Tormentoso é o tratamento jurídico atual a respeito da procuração em causa própria, sobretudo considerando-se sua usual disciplina – pela doutrina, jurisprudência e operadores do direito – de forma indistinta ao mandato em causa própria.
A figura está prevista no Código Civil, no art. 685, com a seguinte redação:
Art. 685. Conferido o mandato com a cláusula “em causa própria”, a sua revogação não terá eficácia, nem se extinguirá pela morte de qualquer das partes, ficando o mandatário dispensado de prestar contas, e podendo transferir para si os bens móveis ou imóveis objeto do mandato, obedecidas as formalidades legais.
A procuração em causa própria é instrumento largamente utilizado no âmbito de transações imobiliárias. Por meio deste artífice, o outorgante transfere o outorgado o direito de vender/transmitir/negociar direito sobre determinado bem, podendo o outorgado, inclusive, transmitir o bem para si. Diferentemente do contrato consigo mesmo, na procuração em causa própria o outorgado age conforme seus interesses, não tendo deve de representar os interesses do outorgante.
★ ★ ★ ★
No texto sobre a procuração em causa própria, troque "transações imobiliárias" por "negócios imobiliários" e reproduza todo o trecho que vai de "A procuração em causa própria é" até "interesses do outorgante.".

» Material:
★ ★ ★ ★
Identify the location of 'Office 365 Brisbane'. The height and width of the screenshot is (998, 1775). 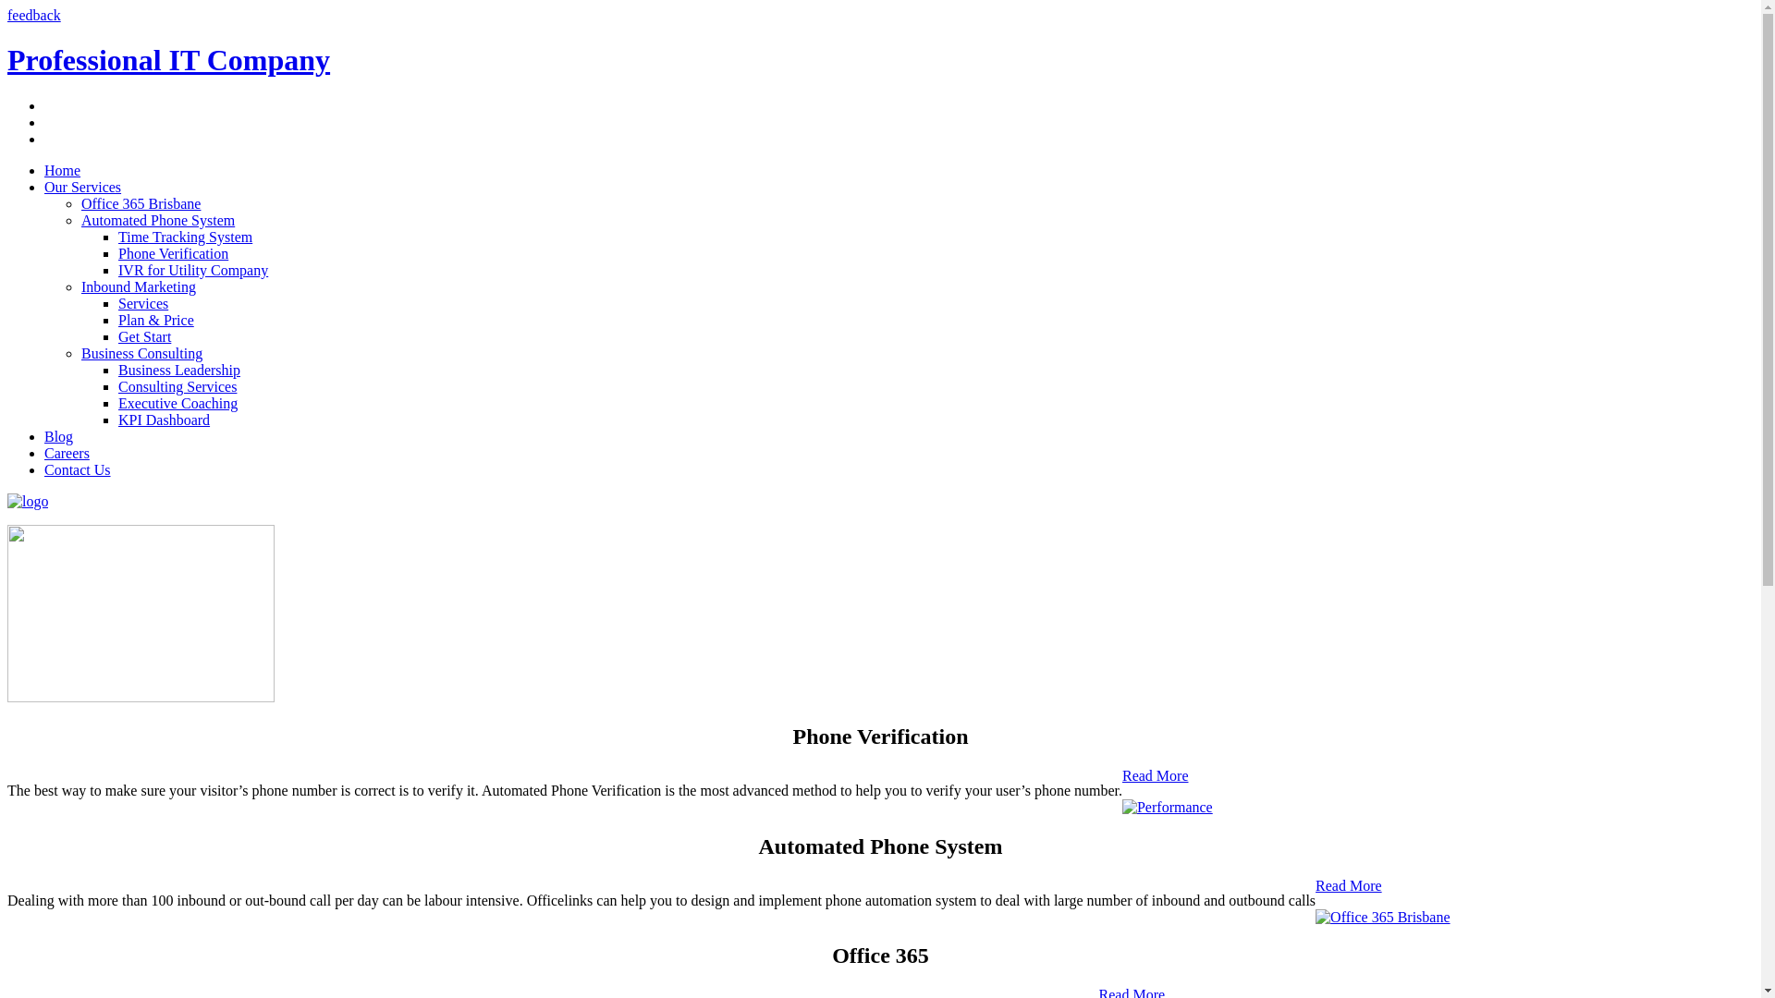
(79, 203).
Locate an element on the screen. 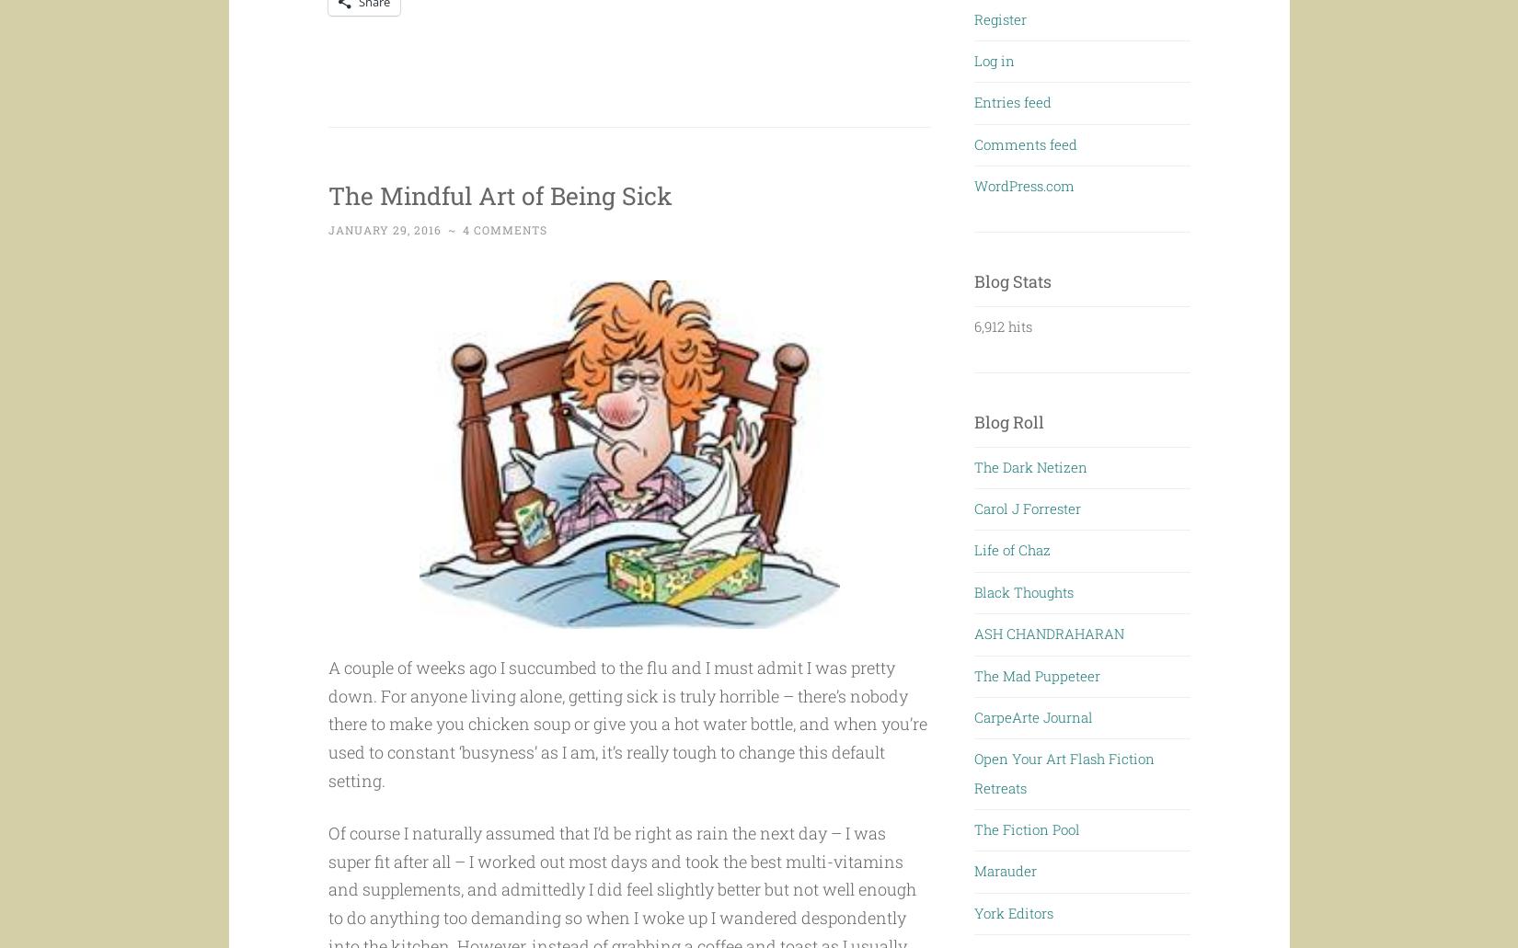 The image size is (1518, 948). 'ASH CHANDRAHARAN' is located at coordinates (1049, 634).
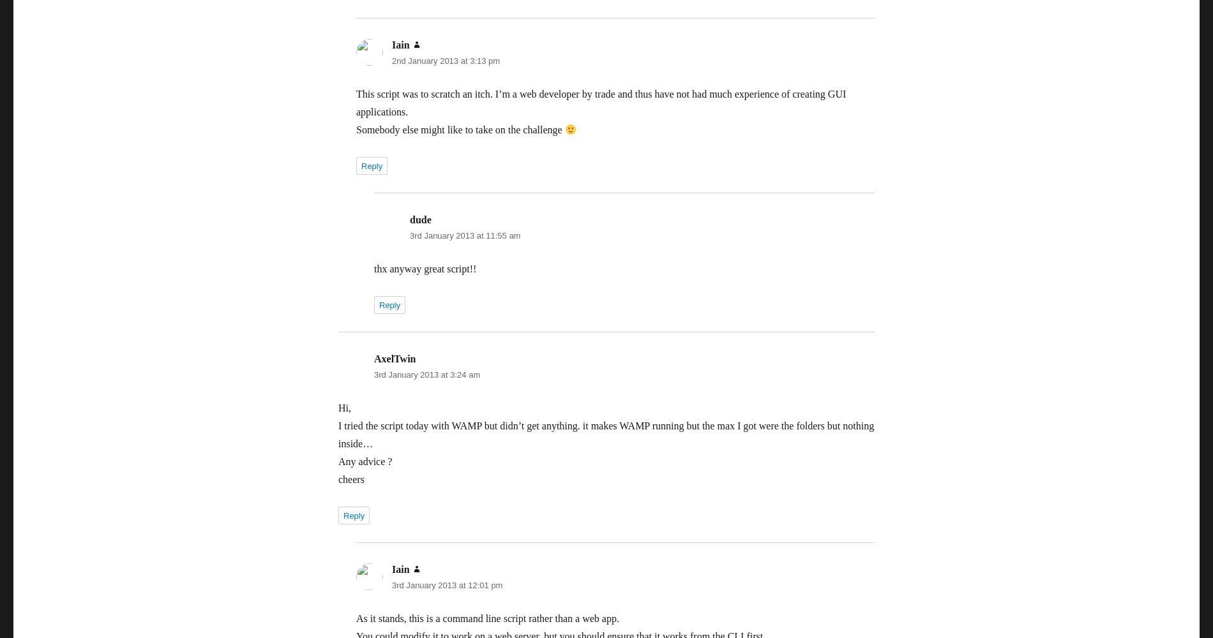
★ ★ ★ ★
» Em resposta:
A procuração em causa própria é instrumento largamente utilizado no âmbito de negócios imobiliários. Por meio deste artífice, o outorgante transfere o outorgado o direito de vender/transmitir/negociar direito sobre determinado bem, podendo o outorgado, inclusive, transmitir o bem para si. Diferentemente do contrato consigo mesmo, na procuração em causa própria o outorgado age conforme seus interesses, não tendo deve de representar os interesses do outorgante.